The provided code runs, however, there are a few "to-do" items to correctly match the official implementation:
- Encoder LSTM: I have not yet implemented recurrent dropout and layer normalization for the bi-directional encoder LSTM.
- Input/output dropout: The magenta library offers optional input/output dropout for the decoder LSTM, although they were not used in the Sketch-RNN paper. I have not implemented either.

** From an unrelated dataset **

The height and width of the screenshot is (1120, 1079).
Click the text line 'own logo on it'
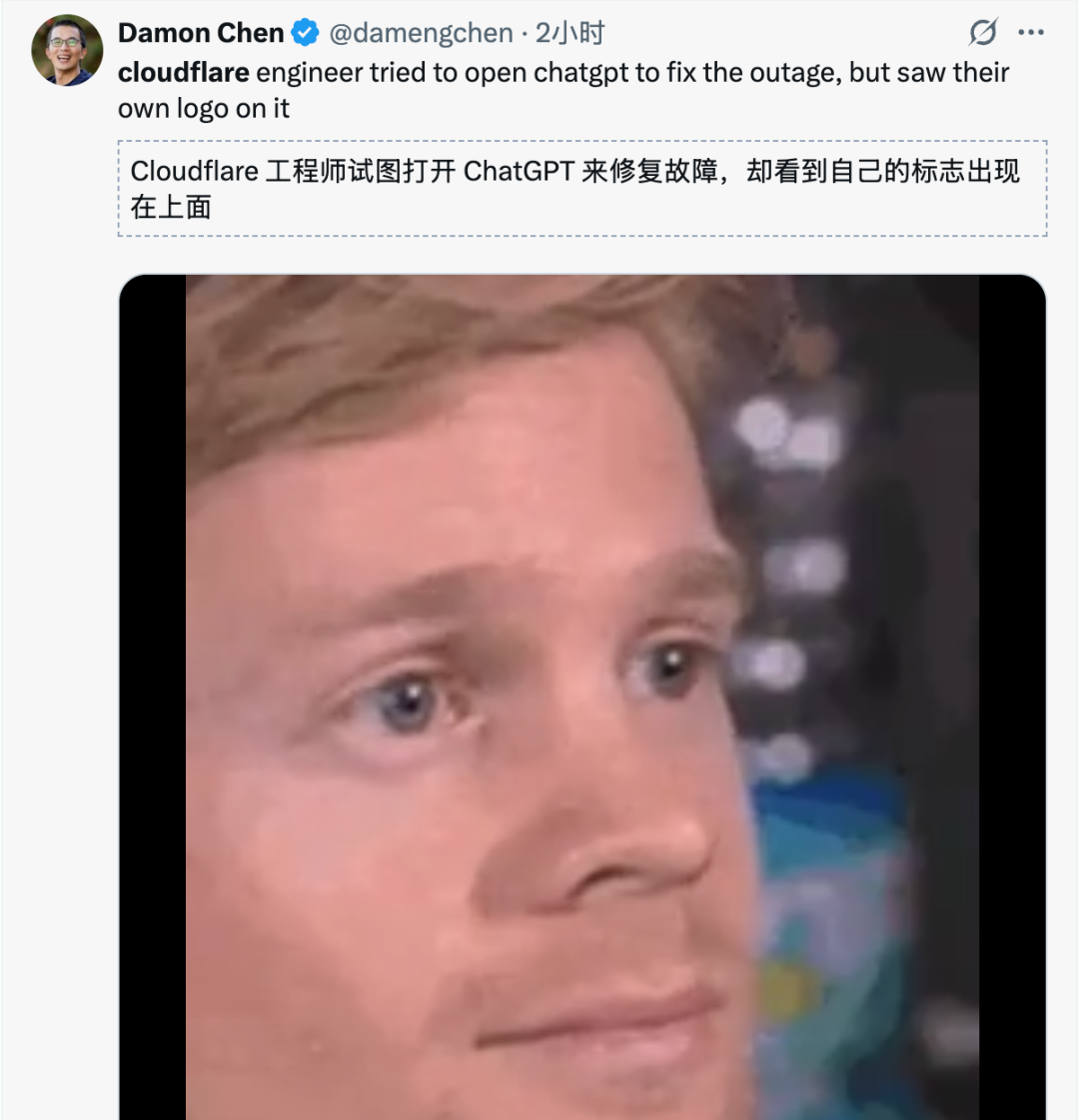tap(204, 109)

I've provided a demo script train_sketch_rnn.py
showing how to train the model.
You must provide an argument --data_dir
specifying the root path where your .npz
dataset files are located.
To checkpoint the model and losses during training, specify a save folder (to be created) with --save_dir
.
python train_sketch_rnn.py --data_dir=/path/to/data/root --save_dir=model1_save --num_epochs=100
Optionally, Sketch-RNN hyperparameters can also be specified via command line arguments. The parameter names and default values are as follows:
# architecture params
parser.add_argument('--max_seq_len', type=int, default=250) # will be updated based on dataset
parser.add_argument('--enc_model', type=str, default='lstm')
parser.add_argument('--dec_model', type=str, default='layer_norm')
parser.add_argument('--enc_rnn_size', type=int, default=256)
parser.add_argument('--dec_rnn_size', type=int, default=512)
parser.add_argument('--z_size', type=int, default=128)
parser.add_argument('--num_mixture', type=int, default=20)
parser.add_argument('--r_dropout', type=float, default=0.1)
# loss params
parser.add_argument('--kl_weight', type=float, default=0.5)
parser.add_argument('--kl_weight_start', type=float, default=0.01) # eta_min
parser.add_argument('--kl_tolerance', type=float, default=0.2) # kl_min
parser.add_argument('--kl_decay_rate', type=float, default=0.99995) # R
parser.add_argument('--reg_covar', type=float, default=1e-6) # covariance shrinkage
# training params
parser.add_argument('--batch_size', type=int, default=100)
parser.add_argument('--lr', type=float, default=0.001)
parser.add_argument('--lr_decay', type=float, default=0.9999)
parser.add_argument('--min_lr', type=float, default=0.00001) # Unused at the moment
parser.add_argument('--grad_clip', type=float, default=1.0)
# dataset & data augmentation params
parser.add_argument('--data_set', type=str, default='cat.npz')
parser.add_argument('--random_scale_factor', type=float, default=0.15)
parser.add_argument('--augment_stroke_prob', type=float, default=0.10)